Stencila Hub consists of three roles: director, editor and router. Each of these roles can be set up for development separately. That is, you can contribute to the Hub getting these roles set up and run independently.

Note: Whilst the deployment of these roles is done in Docker Containers, you should develop in your local environment rather than in the Docker container, (which can be set up for each of these roles) because this way you will be able to preview the changes you are making in the source code.

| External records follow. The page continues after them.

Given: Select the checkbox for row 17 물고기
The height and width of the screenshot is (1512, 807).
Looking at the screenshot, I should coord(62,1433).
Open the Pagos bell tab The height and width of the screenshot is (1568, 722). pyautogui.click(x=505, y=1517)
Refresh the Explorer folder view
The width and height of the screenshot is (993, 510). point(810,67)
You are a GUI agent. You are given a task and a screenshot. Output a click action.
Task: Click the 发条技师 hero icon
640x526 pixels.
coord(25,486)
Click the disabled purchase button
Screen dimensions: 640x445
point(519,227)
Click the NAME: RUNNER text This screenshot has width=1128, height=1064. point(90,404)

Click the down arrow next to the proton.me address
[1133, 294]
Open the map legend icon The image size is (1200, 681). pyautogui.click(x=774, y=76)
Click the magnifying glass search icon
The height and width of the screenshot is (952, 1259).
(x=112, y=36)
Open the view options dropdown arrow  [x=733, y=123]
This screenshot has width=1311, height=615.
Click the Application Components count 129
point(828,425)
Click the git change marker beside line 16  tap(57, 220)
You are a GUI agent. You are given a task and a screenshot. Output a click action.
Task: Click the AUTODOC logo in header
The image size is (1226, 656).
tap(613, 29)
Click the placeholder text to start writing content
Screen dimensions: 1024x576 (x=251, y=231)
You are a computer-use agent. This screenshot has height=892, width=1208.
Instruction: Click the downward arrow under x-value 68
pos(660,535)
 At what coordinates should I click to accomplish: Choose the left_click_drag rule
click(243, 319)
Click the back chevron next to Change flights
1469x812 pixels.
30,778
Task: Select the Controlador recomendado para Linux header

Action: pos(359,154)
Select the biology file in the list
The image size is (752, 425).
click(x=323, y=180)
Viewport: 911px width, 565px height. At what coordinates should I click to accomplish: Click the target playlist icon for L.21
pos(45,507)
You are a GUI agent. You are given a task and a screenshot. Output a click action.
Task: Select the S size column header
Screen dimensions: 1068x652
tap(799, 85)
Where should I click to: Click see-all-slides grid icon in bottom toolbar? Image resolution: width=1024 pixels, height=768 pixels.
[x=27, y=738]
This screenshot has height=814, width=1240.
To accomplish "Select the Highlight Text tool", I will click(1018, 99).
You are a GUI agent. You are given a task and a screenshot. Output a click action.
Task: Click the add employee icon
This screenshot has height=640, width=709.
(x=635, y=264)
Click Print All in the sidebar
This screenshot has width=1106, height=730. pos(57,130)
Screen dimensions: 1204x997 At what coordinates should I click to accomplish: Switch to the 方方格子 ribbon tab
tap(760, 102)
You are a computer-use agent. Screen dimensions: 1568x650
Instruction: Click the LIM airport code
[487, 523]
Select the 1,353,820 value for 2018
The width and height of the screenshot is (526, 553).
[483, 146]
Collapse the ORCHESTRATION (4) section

The specifications of the roles:

  • Director - Django app containing most of the application logic.
  • Editor - Node.js server and JS client (using stencila/stencila UI) for editing.
  • Router - Nginx config that routes requests to Director and Editor.

Director

The Director is split into three main Django “apps”: Projects, Editors, Hosts and Checkouts. Most of these are currently very lightweight but separating them into these apps is intended to encourage a higher degree of modularity and independence.

Projects

A project is a collection of documents (including text, sheets, code, data documents/files). The Django Project model is a base class for various types of projects representing collections of files stored in various locations by alternative providers (e.g. Github, Dropbox). Currently the FilesProject, representing a collection of files stored by Stencila (currently, but not necessarily, stored in a Google Cloud Storage bucket), is the only Project class implemented. GithubProject, DropboxProject etc are planned.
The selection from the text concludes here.